A paper published on 17 February 2026 in PeerJ by Taia C.A. Wyenberg-Henzler of la of Montana State University, USA, reports on a remarkable fossil from the Hell Creek Formation of eastern Montana: a nearly complete, articulated skull of an adult Edmontosaurus annectens with the broken tip of a tyrannosaur tooth still embedded in its left nasal bone.
The fossil dates from the closing stages of the Late Cretaceous, roughly 66 million years ago, shortly before Edmontosaurus, Tyrannosaurus and all other non-avian dinosaurs disappeared during the Cretaceous–Palaeogene mass extinction. The bone surrounding the embedded tooth shows no evidence of healing or remodelling, indicating that the bite occurred at, very near or shortly after the death of the Edmontosaurus.

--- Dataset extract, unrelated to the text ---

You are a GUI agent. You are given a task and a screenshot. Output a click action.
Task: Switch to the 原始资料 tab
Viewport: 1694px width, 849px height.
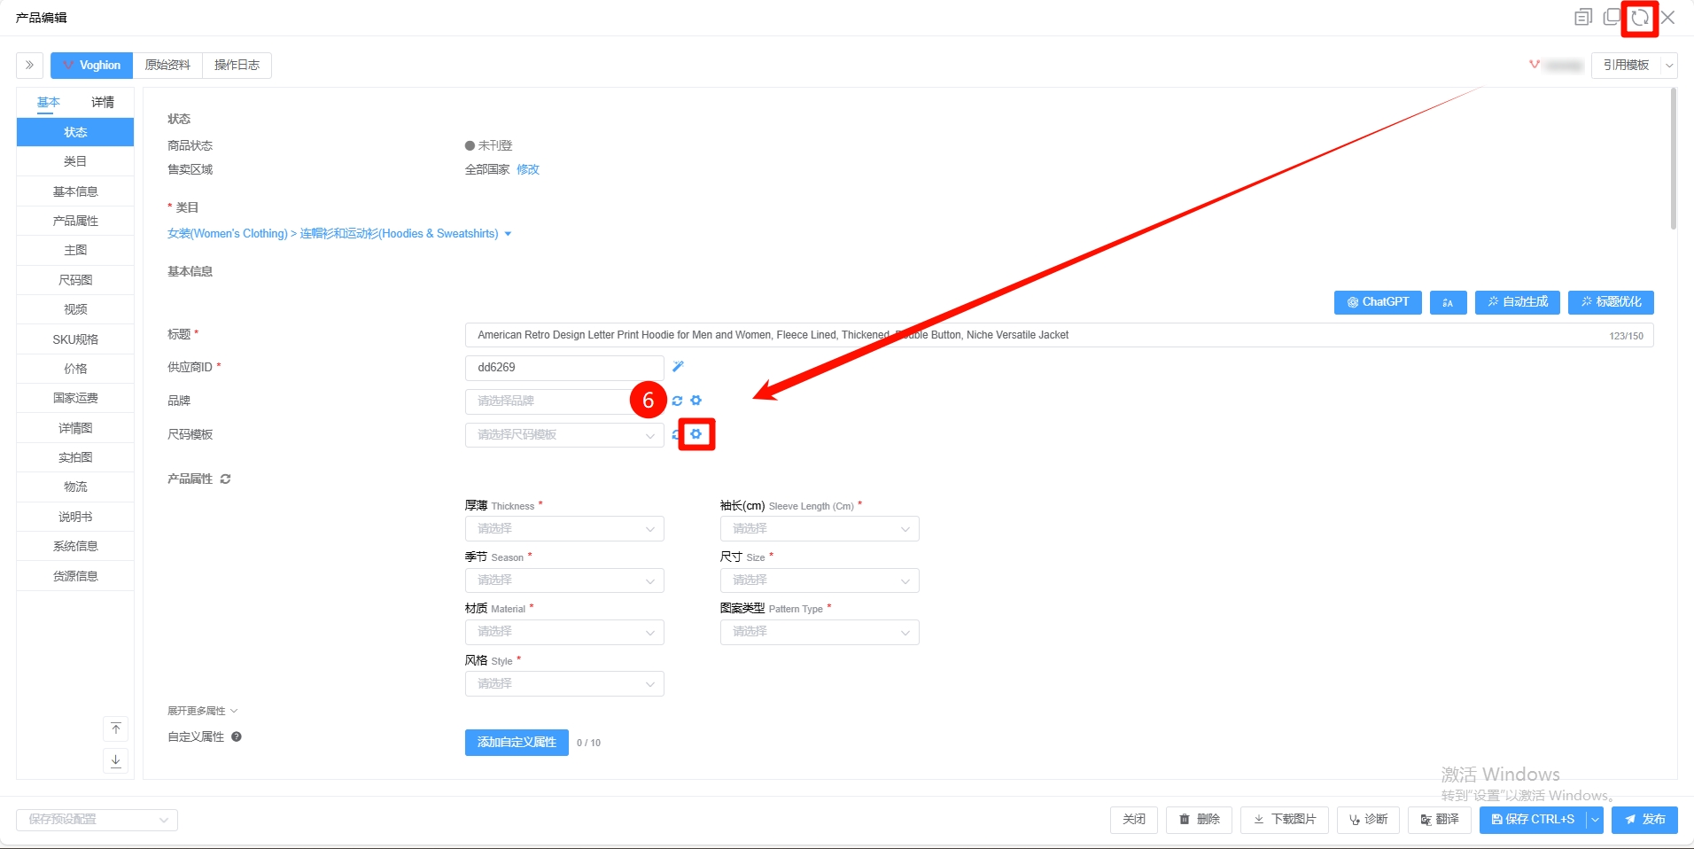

In other words, this is physical evidence of a violent interaction between predator and prey tens of millions of years before humans existed—precisely the sort of evidence that creationists are conditioned to reject because it cannot be accommodated within their mythology. According to young-Earth creationism, there was supposedly no death, predation or suffering before human ‘sin’ allowed evil to enter the world and ruin their omnipotent creator’s previously perfect creation—apparently without that omnipotent creator either foreseeing or preventing it. And all this supposedly happened only 6,000–10,000 years ago, shortly after ‘Creation Week’.

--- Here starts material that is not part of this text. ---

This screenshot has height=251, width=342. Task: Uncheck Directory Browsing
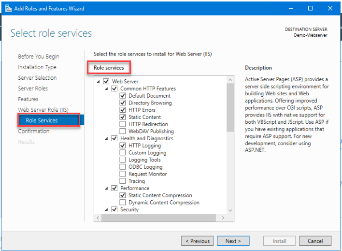click(x=123, y=103)
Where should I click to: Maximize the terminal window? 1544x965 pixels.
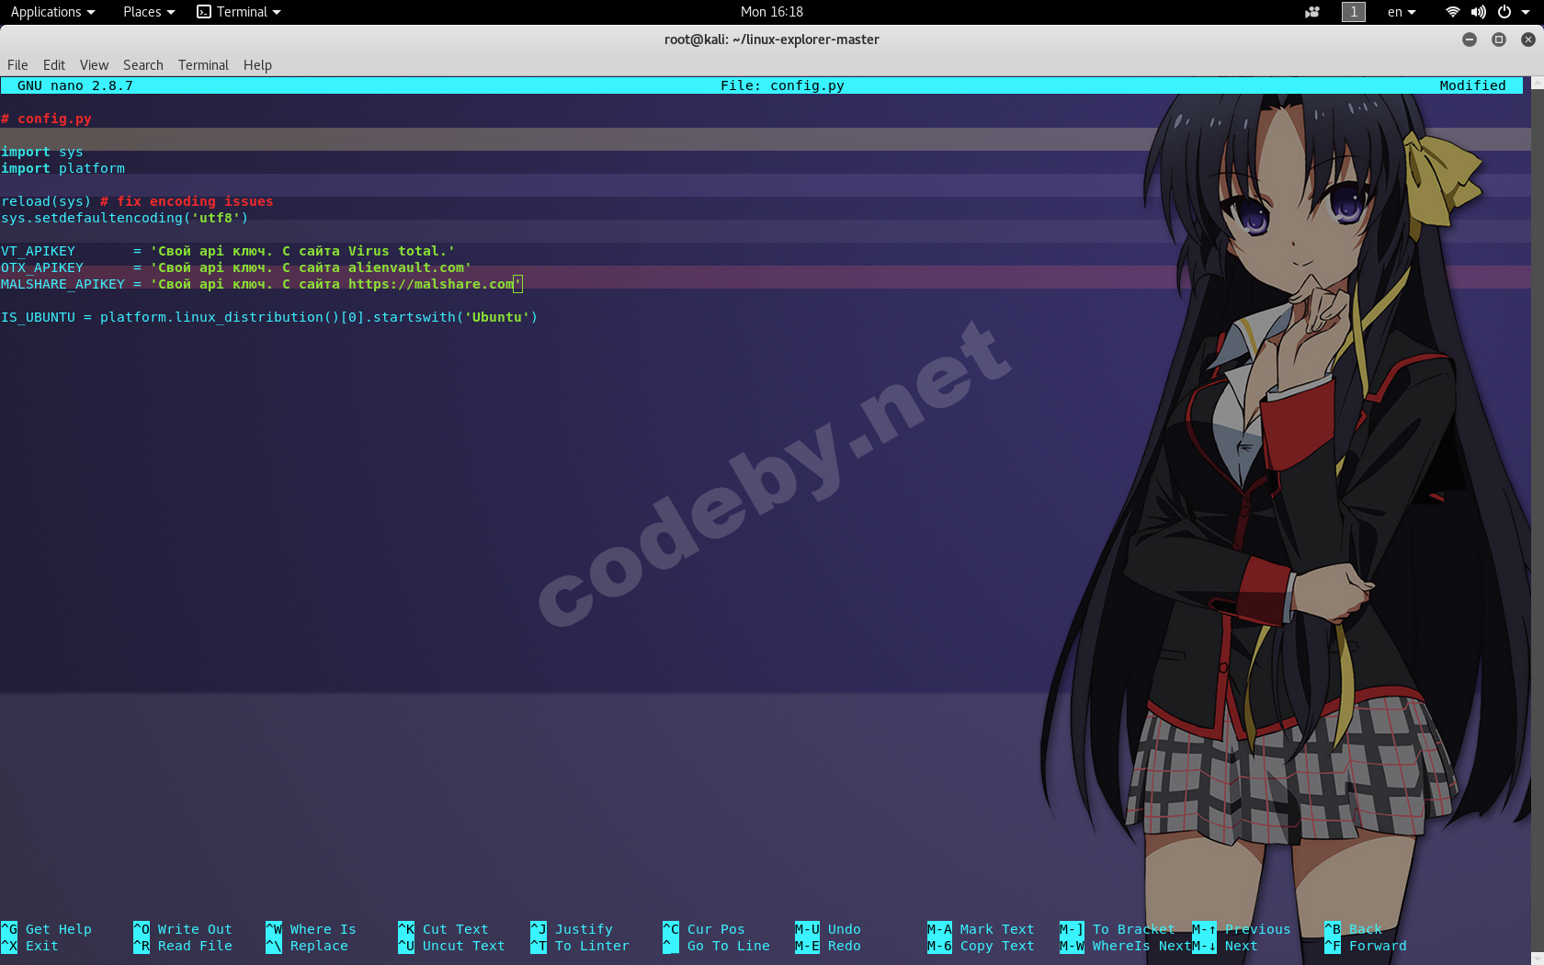(x=1499, y=40)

The doctrine that no animal died before ‘the Fall’ is not stated explicitly anywhere in the Bible. It is a theological inference imposed upon the text because young-Earth creationism requires it. It belongs to the category of reasoning that says: ‘This must be true for the rest of my beliefs to be true; my beliefs cannot be wrong; therefore, this must also be true.’
Having granted themselves this assumption of infallibility, creationists must then protect it from every fact that contradicts it. The belief cannot be mistaken, so the evidence must somehow be misunderstood, fraudulent, planted by Satan, created with the appearance of age or otherwise unworthy of consideration. Anything, in fact, is preferable to the intellectually honest admission that the belief itself has been falsified.
In almost every other field of human endeavour, such a supremely arrogant claim to personal infallibility would be laughed at and its proponent told to grow up. Yet, when packaged as religious faith, it is not merely tolerated but frequently treated with respect. Its advocates demand—and often receive—special privileges and social status: ‘You must listen to me, allow me to make laws governing your life and let me shape society according to my beliefs because I have an invisible friend and wear special robes.’
And so creationism staggers on, obliged to deny a veritable deluge of scientific evidence rather than concede that its mythology bears no resemblance to the history of life on Earth.